- The problem: Copy each line of the data below in which the word "Sale" can be found.

- Dataset:
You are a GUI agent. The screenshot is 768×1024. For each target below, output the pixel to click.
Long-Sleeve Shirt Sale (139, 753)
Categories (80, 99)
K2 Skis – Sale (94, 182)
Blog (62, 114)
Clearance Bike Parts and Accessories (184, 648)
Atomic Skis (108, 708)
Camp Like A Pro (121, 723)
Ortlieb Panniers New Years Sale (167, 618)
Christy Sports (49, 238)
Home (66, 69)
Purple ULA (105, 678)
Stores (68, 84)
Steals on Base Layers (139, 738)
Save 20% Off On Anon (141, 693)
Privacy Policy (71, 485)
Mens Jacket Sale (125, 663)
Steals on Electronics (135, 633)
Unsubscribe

- Expected answer:
Long-Sleeve Shirt Sale (139, 753)
K2 Skis – Sale (94, 182)
Ortlieb Panniers New Years Sale (167, 618)
Mens Jacket Sale (125, 663)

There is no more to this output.